4. Install "komraids_POC_V1.5.apk" using adb and reboot your Note 9:
Code:
adb install komraids_POC_V1.5.apk and open the app once. Navigate to settings, apps and select the app. Turn off battery optimizations.
adb reboot
5. When your Note 9 is completely rebooted (wait a minute or two after turning it back on, before you unlock your device), return to the exploit's or platform-tools folder and run 'systemshell.exe'. When the box pops up, click on 'start shell' and wait for the process to complete. When finished, click on 'reopen running shell'. You should be user: 1000. Run 'id' in that shell and the user should return as user: 1000. If not successful, navigate to the Github repository for other means of installation. Please note you will have to run this process on your device after every reboot.
With this level of access, you can change some system props, launch hidden activities including some degbug menus in various apps, as well as other things. From the Github repository, some examples of abilities:
Access to most of /efs /efs/imei /efs/sec_efs /efs/FactoryApp - Access to most of /data /data/system /data/user/0/ANY_SYSTEM_APP - The "Insthk" bin becomes useable, - Secure Folder/Separated Apps becomes COMPLETELY compromised if you also install the POC in it (UID 150_system) - start IOTHidden Menu, DM Mode, Service Mode, Multiple Debugging and hidden menus as well as preconfig in system context- Change many protected props, such as: setprop persist.service.adb.root 1, setprop sys.hidden.otatest 1, setprop sys.hiddenmenu.enable 1, setprop persist.sys.knox.device_owner true, setprop persist.sys.usb.qxdm.debug 1, setprop persist.service.adb.enable 1, setprop persist.sys.usb.qxdm.debug 1, setprop persist.rollback.is_test true, setprop sys.oem_unlock_allowed 1.
Click to expand...
Click to collapse
Some props I was able to change which persist upon rebooting:
Code:
persist.service.adb.root 1
setprop sys.hiddenmenu.enable 1
persist.service.adb.enable 1
persist.security.ams.enforcing 0
I am hoping with this access we can figure out a way to use it to our advantage to gain root access. I have only ever had this experience once, where we had gained system level shell access through a debug app accidently left on an Amazon Fire 10 tablet. That access later progressed to root access and from my understanding it is most likely possibility if we can gain this level of access on the device than it is more than likely there is a way to also gain root access. I would very much like any feedback anybody can provide and hopefully we can get further along in this. Please post your modifications and other tricks and hacks in this thread so others can follow along.

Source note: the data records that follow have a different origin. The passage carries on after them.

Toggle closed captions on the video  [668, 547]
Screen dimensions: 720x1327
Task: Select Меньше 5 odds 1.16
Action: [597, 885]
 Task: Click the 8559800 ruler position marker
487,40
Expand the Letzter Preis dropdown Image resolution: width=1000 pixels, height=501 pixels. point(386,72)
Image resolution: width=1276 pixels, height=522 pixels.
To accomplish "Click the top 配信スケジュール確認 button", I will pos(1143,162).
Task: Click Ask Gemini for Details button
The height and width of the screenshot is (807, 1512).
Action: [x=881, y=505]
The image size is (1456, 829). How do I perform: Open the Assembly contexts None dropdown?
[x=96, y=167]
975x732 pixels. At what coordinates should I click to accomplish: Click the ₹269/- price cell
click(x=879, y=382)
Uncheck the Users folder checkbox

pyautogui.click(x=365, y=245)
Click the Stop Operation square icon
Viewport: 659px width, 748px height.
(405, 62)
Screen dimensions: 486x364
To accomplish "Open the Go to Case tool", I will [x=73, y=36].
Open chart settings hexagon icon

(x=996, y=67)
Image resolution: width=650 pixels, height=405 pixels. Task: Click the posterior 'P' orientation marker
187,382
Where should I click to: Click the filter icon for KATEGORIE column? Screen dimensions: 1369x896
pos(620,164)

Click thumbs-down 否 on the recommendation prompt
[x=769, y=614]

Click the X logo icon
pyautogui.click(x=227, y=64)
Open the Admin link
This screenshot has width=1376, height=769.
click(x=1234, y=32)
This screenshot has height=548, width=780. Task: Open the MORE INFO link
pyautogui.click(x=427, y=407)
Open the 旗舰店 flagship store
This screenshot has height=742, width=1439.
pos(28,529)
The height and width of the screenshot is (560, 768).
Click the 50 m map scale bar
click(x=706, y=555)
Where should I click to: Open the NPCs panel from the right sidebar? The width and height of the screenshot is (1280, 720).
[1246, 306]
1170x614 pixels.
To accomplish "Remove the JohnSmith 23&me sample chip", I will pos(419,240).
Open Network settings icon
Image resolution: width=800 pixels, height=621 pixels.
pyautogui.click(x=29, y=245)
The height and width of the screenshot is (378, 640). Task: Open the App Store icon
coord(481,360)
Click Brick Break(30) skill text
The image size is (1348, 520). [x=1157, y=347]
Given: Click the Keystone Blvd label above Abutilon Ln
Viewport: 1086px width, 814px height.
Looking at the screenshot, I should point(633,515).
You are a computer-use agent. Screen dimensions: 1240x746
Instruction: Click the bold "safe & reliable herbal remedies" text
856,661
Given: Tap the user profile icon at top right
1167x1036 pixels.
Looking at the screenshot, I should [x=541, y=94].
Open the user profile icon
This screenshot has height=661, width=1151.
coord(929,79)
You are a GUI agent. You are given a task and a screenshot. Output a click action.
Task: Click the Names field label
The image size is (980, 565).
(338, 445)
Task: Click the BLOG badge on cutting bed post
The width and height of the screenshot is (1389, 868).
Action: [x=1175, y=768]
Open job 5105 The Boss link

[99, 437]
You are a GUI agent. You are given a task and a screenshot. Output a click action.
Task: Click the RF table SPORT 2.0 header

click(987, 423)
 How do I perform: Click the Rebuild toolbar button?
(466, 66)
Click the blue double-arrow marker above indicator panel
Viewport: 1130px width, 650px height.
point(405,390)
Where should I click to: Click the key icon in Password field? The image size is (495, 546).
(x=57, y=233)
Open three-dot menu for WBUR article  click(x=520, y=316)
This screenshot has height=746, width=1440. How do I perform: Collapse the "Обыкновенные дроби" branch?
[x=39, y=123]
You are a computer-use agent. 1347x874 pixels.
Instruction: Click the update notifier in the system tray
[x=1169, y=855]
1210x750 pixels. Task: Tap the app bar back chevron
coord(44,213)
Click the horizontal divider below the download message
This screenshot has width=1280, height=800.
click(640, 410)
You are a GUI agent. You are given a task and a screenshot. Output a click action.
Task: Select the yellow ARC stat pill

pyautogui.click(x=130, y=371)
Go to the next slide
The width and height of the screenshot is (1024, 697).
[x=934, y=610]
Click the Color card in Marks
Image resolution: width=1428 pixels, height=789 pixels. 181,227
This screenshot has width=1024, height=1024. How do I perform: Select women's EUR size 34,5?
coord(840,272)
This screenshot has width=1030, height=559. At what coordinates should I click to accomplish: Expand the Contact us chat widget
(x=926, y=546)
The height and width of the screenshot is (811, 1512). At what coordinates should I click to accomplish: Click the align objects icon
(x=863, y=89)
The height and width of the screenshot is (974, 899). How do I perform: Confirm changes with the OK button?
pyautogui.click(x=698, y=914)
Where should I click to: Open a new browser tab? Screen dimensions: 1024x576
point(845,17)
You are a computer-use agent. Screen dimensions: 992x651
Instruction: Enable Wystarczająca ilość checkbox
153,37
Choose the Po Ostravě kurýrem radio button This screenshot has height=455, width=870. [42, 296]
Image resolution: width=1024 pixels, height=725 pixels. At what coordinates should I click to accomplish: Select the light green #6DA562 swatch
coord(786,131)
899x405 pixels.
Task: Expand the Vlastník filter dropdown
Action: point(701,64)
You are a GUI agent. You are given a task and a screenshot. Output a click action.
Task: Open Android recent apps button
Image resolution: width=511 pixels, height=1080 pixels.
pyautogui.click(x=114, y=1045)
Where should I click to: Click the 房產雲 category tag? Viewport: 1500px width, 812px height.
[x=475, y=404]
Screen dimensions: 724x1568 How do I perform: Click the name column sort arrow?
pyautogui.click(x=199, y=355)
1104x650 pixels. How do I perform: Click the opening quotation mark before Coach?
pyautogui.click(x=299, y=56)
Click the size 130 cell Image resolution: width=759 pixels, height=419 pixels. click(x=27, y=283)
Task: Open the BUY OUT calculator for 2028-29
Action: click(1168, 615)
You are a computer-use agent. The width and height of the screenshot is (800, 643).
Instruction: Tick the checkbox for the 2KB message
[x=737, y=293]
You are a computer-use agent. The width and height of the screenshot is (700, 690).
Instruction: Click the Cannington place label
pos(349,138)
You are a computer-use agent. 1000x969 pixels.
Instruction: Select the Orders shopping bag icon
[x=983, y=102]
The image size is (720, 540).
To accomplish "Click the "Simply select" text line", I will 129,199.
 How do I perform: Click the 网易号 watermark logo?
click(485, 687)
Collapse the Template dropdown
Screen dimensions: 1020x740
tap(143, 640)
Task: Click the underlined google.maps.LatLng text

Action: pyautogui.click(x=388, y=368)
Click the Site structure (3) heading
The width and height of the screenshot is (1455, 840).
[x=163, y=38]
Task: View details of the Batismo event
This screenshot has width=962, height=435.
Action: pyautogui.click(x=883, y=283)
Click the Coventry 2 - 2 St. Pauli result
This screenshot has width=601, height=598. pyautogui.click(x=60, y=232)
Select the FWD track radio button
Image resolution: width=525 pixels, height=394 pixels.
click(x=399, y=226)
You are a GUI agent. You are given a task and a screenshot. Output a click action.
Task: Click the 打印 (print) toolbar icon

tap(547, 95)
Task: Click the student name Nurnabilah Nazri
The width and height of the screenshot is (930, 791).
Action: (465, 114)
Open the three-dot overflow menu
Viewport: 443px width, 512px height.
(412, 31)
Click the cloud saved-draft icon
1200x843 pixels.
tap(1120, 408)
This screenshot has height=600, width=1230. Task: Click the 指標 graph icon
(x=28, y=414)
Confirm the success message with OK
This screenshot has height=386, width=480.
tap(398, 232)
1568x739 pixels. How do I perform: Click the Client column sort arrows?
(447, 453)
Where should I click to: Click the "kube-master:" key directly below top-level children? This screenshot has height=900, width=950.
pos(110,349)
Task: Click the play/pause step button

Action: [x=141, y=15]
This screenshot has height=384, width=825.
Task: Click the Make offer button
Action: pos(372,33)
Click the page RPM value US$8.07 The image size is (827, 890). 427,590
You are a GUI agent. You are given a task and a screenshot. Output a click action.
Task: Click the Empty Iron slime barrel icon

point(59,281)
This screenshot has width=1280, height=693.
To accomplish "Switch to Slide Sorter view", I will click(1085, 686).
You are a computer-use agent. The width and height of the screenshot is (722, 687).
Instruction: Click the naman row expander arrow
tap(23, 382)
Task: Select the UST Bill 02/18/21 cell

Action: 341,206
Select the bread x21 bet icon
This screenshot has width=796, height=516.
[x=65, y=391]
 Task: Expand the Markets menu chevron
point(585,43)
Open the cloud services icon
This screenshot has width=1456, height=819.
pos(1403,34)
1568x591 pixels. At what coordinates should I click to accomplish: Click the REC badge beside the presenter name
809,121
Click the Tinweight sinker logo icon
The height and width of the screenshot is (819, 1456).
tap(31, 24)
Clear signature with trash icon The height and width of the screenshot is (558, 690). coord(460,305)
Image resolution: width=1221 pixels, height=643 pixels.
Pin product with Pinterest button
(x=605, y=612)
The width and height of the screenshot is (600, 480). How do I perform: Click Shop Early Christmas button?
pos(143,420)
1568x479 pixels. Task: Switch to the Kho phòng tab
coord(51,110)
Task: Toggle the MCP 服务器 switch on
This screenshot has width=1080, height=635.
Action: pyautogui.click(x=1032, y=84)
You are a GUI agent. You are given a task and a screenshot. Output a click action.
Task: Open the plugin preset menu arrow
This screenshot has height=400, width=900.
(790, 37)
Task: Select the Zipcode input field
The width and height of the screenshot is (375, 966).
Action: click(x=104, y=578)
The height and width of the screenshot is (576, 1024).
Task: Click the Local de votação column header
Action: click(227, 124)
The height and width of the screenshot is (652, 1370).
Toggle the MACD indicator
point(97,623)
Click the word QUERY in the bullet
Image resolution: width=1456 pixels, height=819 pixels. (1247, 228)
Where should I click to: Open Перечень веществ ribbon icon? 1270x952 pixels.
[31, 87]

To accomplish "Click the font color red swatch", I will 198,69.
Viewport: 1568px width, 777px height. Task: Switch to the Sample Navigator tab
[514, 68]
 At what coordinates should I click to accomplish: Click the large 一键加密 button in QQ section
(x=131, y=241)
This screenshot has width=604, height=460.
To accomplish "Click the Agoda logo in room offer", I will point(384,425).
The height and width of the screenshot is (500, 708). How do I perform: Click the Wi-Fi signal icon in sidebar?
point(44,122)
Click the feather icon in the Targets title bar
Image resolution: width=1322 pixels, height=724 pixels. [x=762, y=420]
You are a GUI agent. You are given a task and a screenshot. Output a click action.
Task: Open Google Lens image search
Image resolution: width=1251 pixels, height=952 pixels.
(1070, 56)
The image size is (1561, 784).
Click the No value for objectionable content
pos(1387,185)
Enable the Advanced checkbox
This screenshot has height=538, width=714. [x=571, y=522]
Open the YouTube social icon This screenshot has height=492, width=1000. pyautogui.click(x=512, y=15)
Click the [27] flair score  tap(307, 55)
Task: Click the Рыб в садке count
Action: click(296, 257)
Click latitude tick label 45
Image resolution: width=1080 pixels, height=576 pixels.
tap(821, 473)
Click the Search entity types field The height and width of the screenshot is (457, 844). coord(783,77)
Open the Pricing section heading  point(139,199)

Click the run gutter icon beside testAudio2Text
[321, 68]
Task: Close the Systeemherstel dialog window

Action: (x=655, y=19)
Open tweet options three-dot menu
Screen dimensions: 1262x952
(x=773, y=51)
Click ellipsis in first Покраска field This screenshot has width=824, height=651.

@DragonFire1024 Please note that a thread already exists on this topic:
***LOCKED UNTIL FURTHER NOTICE*** System Shell Exploit - ALL Samsung Mobile Devices NO BL UNLOCK REQUIRED.
***MODERATOR ANNOUNCEMENT: THREAD CLOSED*** @K0mraid3 you are hereby required to provide proper credit in your OP as follows: Link the assigned CVE for this exploit as it mentions the author's blog and GitHub, OR Link the original research repo...
forum.xda-developers.com
We do not allow multiple threads on the same topic:
5. Create a thread topic or post a message only once, this includes external links & streaming media.
As a large forum, we don't need unnecessary clutter. You're free to edit your message as you like, so if you do not receive an answer, revisit your message and see if you can describe your problem better. Not everyone is online at the same time so it might take a while before you receive an answer.
You can bump your unanswered question once every 24 hours
Duplicate threads and posts will be removed
Always post in an existing thread if a topic already exists, before creating a new thread.
Use our search function to find the best forum for your device.
Links to an external source are only allowed if relevant to the topic in hand. A description must be included, no copy & pasting from the original source.
Click to expand...
Click to collapse
I am closing this thread.
If you or someone else working on the project would like to have an open thread to discuss this topic, please refer to the original. However, I expect you to read the warnings I have posted, as the exploit covered must be credited to the individual who discovered it.